_Given text_
+--
The President. Good morning, ladies and gentlemen. Welcome to another action-packed meeting of our action-packed administration.

Today I am signing an Executive order to create a fair, open, streamlined system of regulatory review for our Government to eliminate improper influence, delay secrecy, and to set tough standards and time limits for regulation.

It's a move in keeping with everything else we've tried to do since Inauguration Day. The philosophy of this administration has always been consistent when it comes to regulation.

We reject the "if it moves, regulate it" approach. And we reject the idea that we can walk away from regulation entirely. We have sought a third way, consistent with the philosophy behind the Vice President's reinventing Government project, with our approach to health care, to export controls, to a whole range of other issues.

We can't reject all regulations. Many of them do a lot of good things. They protect workers in the workplace, shoppers in the grocery stores, children opening new toys. But there are others that serve no purpose at all. This Executive order will provide a way to get rid of useless, outdated, and unnecessary regulations that are outdated, obsolete, expensive, and bad for business. We're working on the impact of regulation on Government, too. That's what the Vice President's report on reinventing Government does. To improve budget, personnel, and procurements systems, we can strip away an awful lot of redtape for all of you.

All of you are working yourselves on a focused review of regulations. And that's why on September the 11th, as you'll recall, I signed an Executive order directing our Agencies to eliminate 50 percent of our internal regulations.

The next step is reforming the regulatory review process itself. That's what the Executive order today does. We've already shut down the so-called competitiveness council, which closed the back door to special interests to get out from under regulations they didn't like. In its place, we have a dramatically different approach, fair, streamlined, responsive, much more straightforward.

Under the Executive order that I am signing today, involvement by the President and the Vice President in the regulatory process is strictly limited. The order permits the Vice President's review only at the request of the Cabinet member or the OMB's OIRA office. Communications between White House staff members and the public are limited, too, on matters of regulation. In order to be utilized in the rulemaking process or the review process, they must be made in writing and put in the public record.
+--
_Exercise tasks_
• A. In the remarks on regulatory review, what did the President direct agencies to do in the Executive order he signed on September 11?
• B. Resume the remarks on regulatory review right after their last sentence, and keep the President's speaking voice.

_Dataset extract_
+--
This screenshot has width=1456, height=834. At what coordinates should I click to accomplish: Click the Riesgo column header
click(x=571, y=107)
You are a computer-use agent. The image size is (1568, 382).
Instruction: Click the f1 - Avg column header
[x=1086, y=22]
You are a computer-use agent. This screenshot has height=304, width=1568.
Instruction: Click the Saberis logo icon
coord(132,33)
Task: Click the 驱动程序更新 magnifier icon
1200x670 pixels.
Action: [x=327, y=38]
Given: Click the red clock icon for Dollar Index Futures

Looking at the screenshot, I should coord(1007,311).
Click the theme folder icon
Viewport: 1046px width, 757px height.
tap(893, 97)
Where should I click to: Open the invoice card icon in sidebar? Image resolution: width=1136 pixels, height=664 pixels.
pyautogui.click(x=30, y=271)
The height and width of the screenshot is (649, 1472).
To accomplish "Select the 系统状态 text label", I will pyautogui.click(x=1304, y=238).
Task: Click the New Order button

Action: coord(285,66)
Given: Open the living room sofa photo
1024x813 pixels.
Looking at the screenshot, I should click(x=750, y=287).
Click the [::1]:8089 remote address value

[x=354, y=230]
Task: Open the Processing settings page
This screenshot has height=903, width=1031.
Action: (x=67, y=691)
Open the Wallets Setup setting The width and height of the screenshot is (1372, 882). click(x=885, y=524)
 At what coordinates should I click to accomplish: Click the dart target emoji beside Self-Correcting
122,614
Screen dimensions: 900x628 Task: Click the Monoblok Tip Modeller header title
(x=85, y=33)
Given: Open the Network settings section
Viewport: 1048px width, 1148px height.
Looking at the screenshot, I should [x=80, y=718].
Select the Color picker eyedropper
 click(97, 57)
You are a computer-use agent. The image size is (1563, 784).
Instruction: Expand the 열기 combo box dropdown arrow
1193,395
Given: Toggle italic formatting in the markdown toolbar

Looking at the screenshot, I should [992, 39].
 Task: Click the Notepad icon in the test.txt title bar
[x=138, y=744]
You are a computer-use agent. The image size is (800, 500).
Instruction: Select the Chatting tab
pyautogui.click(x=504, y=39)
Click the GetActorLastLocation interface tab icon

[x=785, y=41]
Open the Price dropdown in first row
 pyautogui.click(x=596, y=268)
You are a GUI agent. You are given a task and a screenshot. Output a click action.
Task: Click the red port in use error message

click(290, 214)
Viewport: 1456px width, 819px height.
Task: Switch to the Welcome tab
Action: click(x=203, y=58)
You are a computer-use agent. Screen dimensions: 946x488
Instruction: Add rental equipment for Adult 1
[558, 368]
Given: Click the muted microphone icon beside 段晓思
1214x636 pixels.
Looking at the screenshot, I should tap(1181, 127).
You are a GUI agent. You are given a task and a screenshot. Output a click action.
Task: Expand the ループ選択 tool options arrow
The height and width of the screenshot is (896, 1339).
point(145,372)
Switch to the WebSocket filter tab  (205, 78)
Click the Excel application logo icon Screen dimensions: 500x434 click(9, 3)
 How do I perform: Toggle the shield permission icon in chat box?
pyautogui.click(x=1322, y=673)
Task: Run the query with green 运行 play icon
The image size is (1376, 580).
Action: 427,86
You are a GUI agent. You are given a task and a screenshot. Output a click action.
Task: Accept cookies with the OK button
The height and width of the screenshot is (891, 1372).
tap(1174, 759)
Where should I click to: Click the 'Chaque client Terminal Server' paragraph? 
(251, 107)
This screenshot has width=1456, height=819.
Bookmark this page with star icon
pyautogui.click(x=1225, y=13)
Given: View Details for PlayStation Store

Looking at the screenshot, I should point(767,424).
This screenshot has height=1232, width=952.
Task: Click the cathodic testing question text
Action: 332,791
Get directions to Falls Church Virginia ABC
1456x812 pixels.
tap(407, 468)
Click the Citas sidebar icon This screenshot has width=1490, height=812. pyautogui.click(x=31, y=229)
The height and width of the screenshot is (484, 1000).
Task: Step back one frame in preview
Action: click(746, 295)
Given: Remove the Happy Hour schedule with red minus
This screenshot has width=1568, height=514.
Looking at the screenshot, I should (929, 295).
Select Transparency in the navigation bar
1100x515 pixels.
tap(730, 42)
+--
_Expected answers_
• A. He directed them to eliminate 50 percent of their internal regulations.

• B.
Just these changes alone mean the days of back-door access to undermining the regulatory process is over. But we also want to limit the number of regulations that may be reviewed by the Office of Information and Regulatory Affairs. It's very important that we let ordinary regulations be done in a more timely fashion, where the people who are going to be affected by them have more front-end involvement. This order requires written justification for rejections of regulations, mandates Sunshine provisions, requires a publicly available log, which the press will love. It has guidelines not just for review of new regulations but, this is very important, for a review of existing regulations, too. We should be eliminating regulations even as we have new ones.

This order will lighten the load for regulated industries and make Government regulations that are needed more efficient. Most of all, it will put behind us the politics of adversarialism that has divided Government and industry for too long. We saw a beginning of what that can mean for America yesterday, with the announcements between the Government and the auto industry of the project to try to triple the fuel efficiency of our cars by the end of the decade. That's the sort of thing we ought to be focusing on in our relationships with Government and industry.

In the last few weeks, we've seen a remarkable amount of progress in our Nation, a lot of things turning around. This is an important step in that process. The way the Government relates to people whom it must regulate, or decide whether to regulate or not, has an enormous amount to do with the credibility that our Government has with all of the citizens of our country and with how we're spending their tax money. I am very excited about this. I think the wind is now behind us, and I hope we can see through this project and continue on the road that we are clearly taking now.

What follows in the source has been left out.